Sanders earned the honor of dining with Welch by placing the winning bid of $3,200 in an auction sponsored by Section NG that was held on campus last April to benefit Summer Search Boston (SSB). A nonprofit organization, SSB provides scholarships for summer programs to high-school students who demonstrate strength of character and leadership abilities. “I received help to get where I am,” says Sanders, a Tennessee native who graduated from Florida A&M University with a degree in accounting. “It was great to be able to give back to an organization that could have a similar impact on someone’s life.”

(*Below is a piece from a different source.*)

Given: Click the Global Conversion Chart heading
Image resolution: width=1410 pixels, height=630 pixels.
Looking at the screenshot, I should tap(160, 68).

By his own account, the two hours Sanders spent with Welch left a deep impression. The pair met for a catered lunch in a room next to Welch’s office on the 53rd floor of the GE Building at Rockefeller Plaza. “We talked nonstop,” says Sanders, who spent his summer in Boston at the investment management firm of Gannett Welsh & Kotler. “There was lots of back-and-forth, just as you’d have in a normal conversation.” In addition to counseling Sanders on how to proceed with his planned career in the investment management industry, Welch offered a sneak preview of his new autobiography, Jack: Straight from the Gut.

“He advised me to start off at a larger firm that would give me more access to management teams,” recalls Sanders. “That way you can get to know the people who are responsible for a company’s strategy.” Other topics included GE’s bid for Honeywell and Welch’s confidence in his successor, Jeffrey R. Immelt (MBA ’82).

“It was a rare opportunity to learn from someone who has a long-term record of success in business,” notes Sanders, who says Welch offered to set up meetings for him with managers in the investment management field. “This is why I came to HBS — to meet people and take advantage of experiences like this. It’s something I’ll remember for the rest of my life.”